Het kleine deel dat wel wordt opgenomen, wordt snel uitgescheiden via de urine. Op die manier komt glyfosaat in contact met de nieren en kan die mogelijk aantasten. De passage naar het brein of door de placenta naar het ongeboren kind is lastig voor een stof die zo slecht oplost in vet.’

Toch heeft glyfosaat via een omweg mogelijk wel invloed op de hersenen. Het middel verstoort namelijk niet alleen de aanmaak van eiwitten in planten maar ook in sommige bacteriën. En eenmaal in het lichaam komt glyfosaat in contact met ons microbioom: de bacteriën in onze darmen. Bepaalde bacteriestammen zullen daardoor het loodje leggen. ‘Er is bewijs dat bij proefdieren de samenstelling van het microbioom inderdaad verandert onder invloed van glyfosaat. Daarvan durf ik wel te zeggen dat het een oorzakelijk verband is’, zegt Scheepers.

Neurologen denken dat er directe communicatie is tussen de darmen en de hersenen. Via deze zogeheten darm-brein-as zou glyfosaat hersenaandoeningen zoals de ziekte van Parkinson kunnen veroorzaken. Volgens zowel Scheepers als Leendertse is ontwikkeling van betere tests noodzakelijk om chemicaliën als glyfosaat al voordat ze op de markt komen te kunnen testen op een eventueel verband met parkinson.

Kunnen we dan beter stoppen met glyfosaat?

Goede alternatieven zouden deze afweging een stuk makkelijker maken. Maar die zijn niet altijd beter. Sterker nog, andere herbiciden zijn vaak slechter voor bodem- en waterorganismen. Daarnaast zijn ze in bijna alle gevallen minder effectief in onkruidbestrijding, waardoor boeren er meer van nodig hebben.

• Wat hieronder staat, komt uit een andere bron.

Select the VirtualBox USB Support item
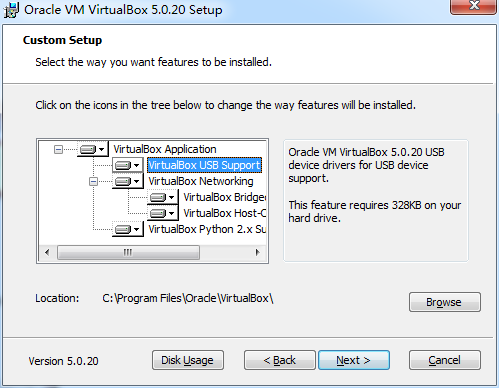Image resolution: width=499 pixels, height=388 pixels. click(x=204, y=165)
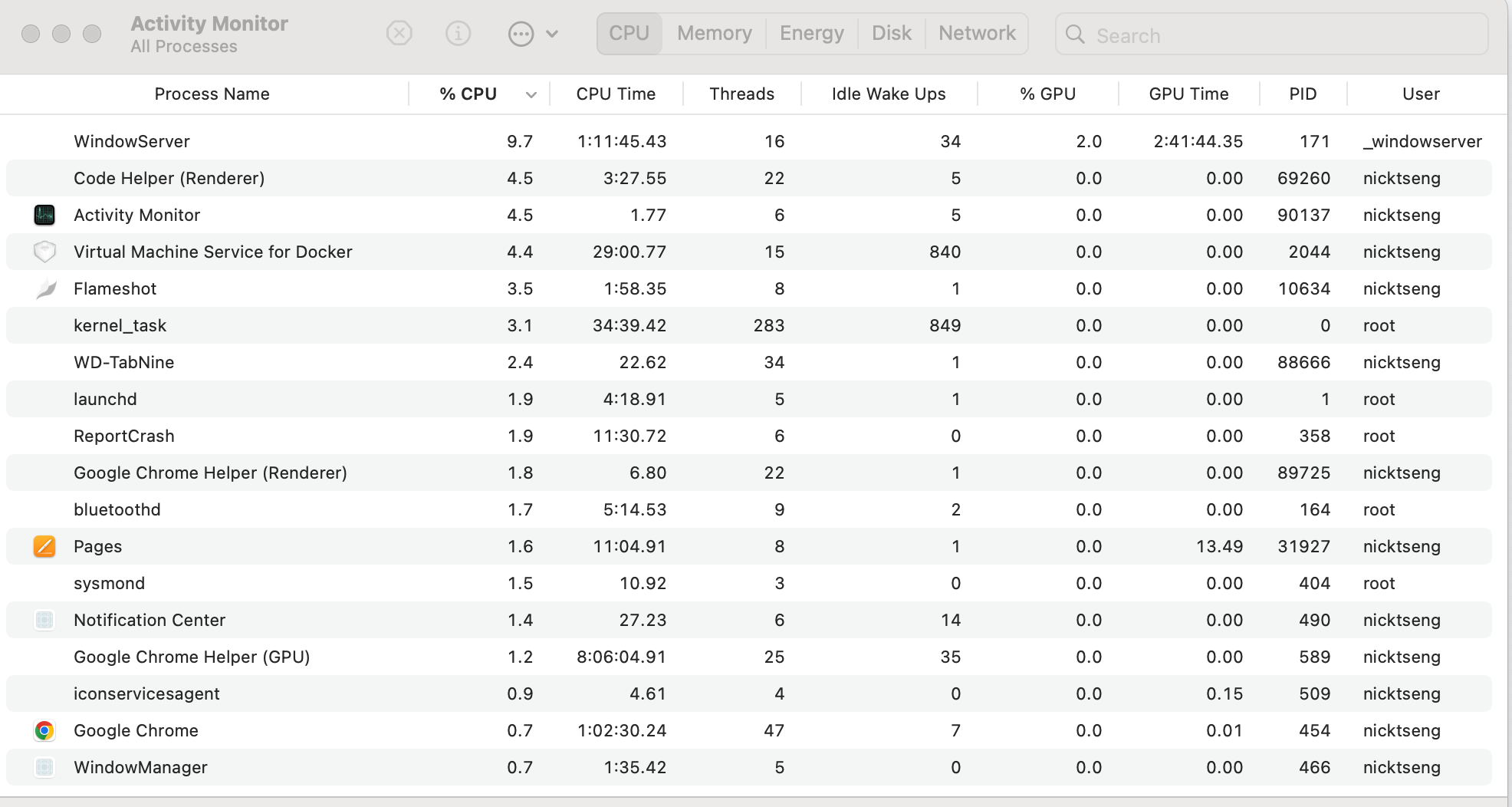Click the Docker virtual machine shield icon

coord(44,252)
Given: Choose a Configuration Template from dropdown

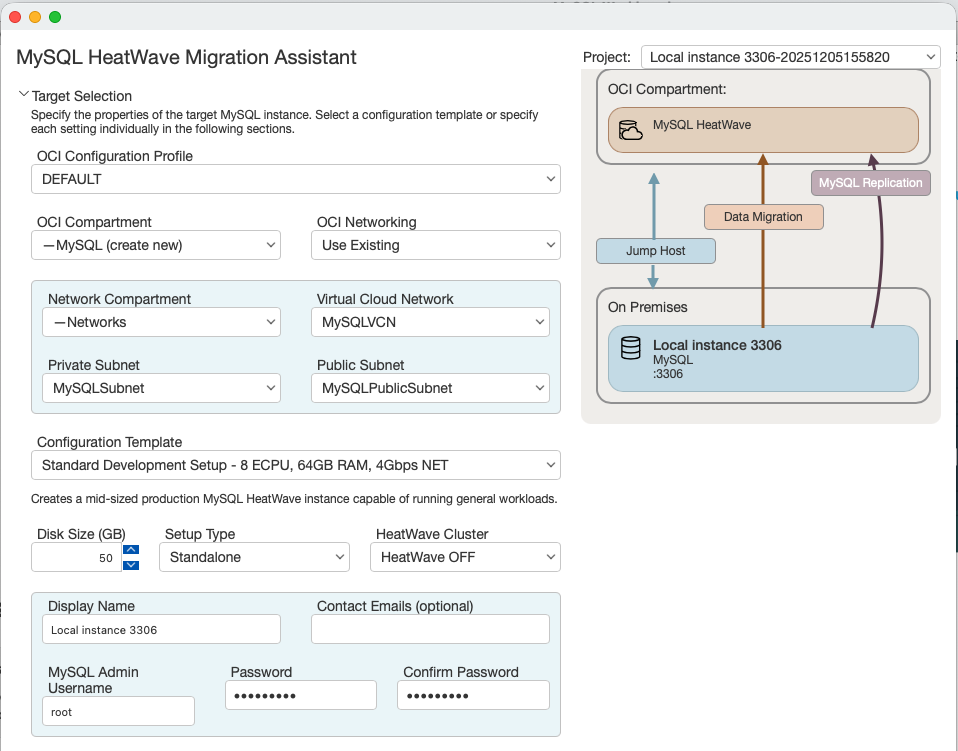Looking at the screenshot, I should (296, 465).
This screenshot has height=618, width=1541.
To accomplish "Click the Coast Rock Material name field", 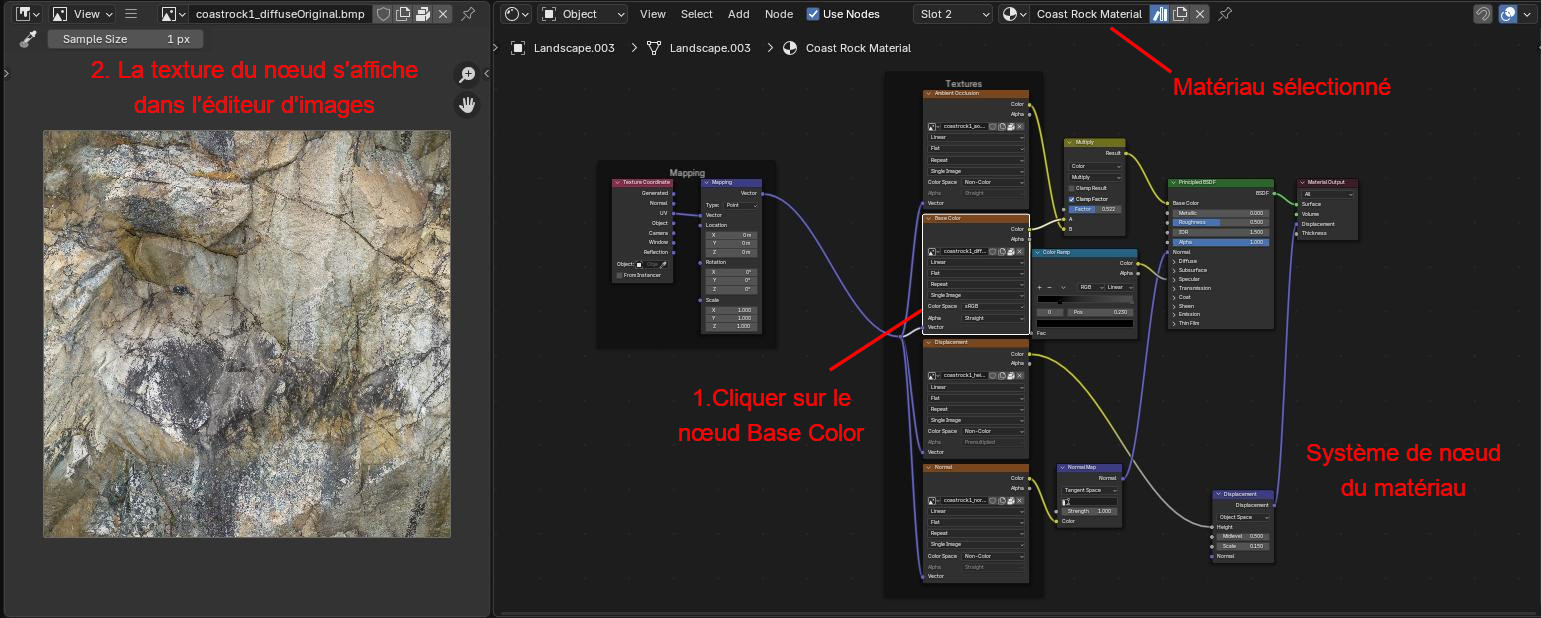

In een notitie, die op verzoek van de Tweede Kamercommissie Landbouw, Natuur en Voedselkwaliteit is opgesteld, uit landbouwonderzoeker Pieter de Wolf van Wageningen University & Research zijn zorgen over gebruikstoename van deze alternatieve middelen. Een verbod op glyfosaat zou volgens hem niet tot het gewenste effect leiden.

Ecotoxicoloog Leendertse beaamt dat gebruikstoename van andere schadelijke stoffen mogelijk het eerste gevolg zou zijn. ‘Maar ook die middelen staan onder druk en zullen in de komende jaren verdwijnen. We moeten sowieso toe naar een systeem waarin dat soort middelen minder gebruikt worden.’

Voor sommige toepassingen zijn niet-chemische, mechanische bestrijdingsmiddelen ook een optie. In de biologische fruitteelt gebruiken boeren bijvoorbeeld al een draadjesmachine. Deze machine heeft een buis met draden eraan, die rondslingeren als de buis ronddraait en daardoor het onkruid tot aan de grond kapotslaan. Ook met een cameragestuurde schoffelmachine kunnen boeren gewassen op een mechanische manier onkruidvrij houden. De camera filmt het gewas en een computerprogramma leidt hieruit af waar de planten precies staan. Op die manier kan zo’n machine heel precies onkruid wegsnijden en de wortels loswoelen – tot op de centimeter nauwkeurig.

Vooralsnog zijn deze niet-chemische manieren van onkruidbestrijding fors duurder dan glyfosaat. Daarnaast veroorzaakt niet-chemische bestrijding meer uitstoot van broeikasgassen, en is het arbeidsintensiever en minder efficiënt.

Volgens Leendertse had de Europese Commissie er niettemin goed aan gedaan om over te gaan op een verbod op glyfosaat. Naast het beschermen van mens en milieu zou het verbod ook de benodigde transitie versterkt hebben: ‘Als je glyfosaat verbiedt of in ieder geval veel minder interessant maakt om te gebruiken, dan gaan de innovaties van niet-chemische bestrijdingsmiddelen, zoals robotisering en elektrische aandrijving, sneller en zullen de prijzen dalen. Dit was nu de kans om die stap te maken.’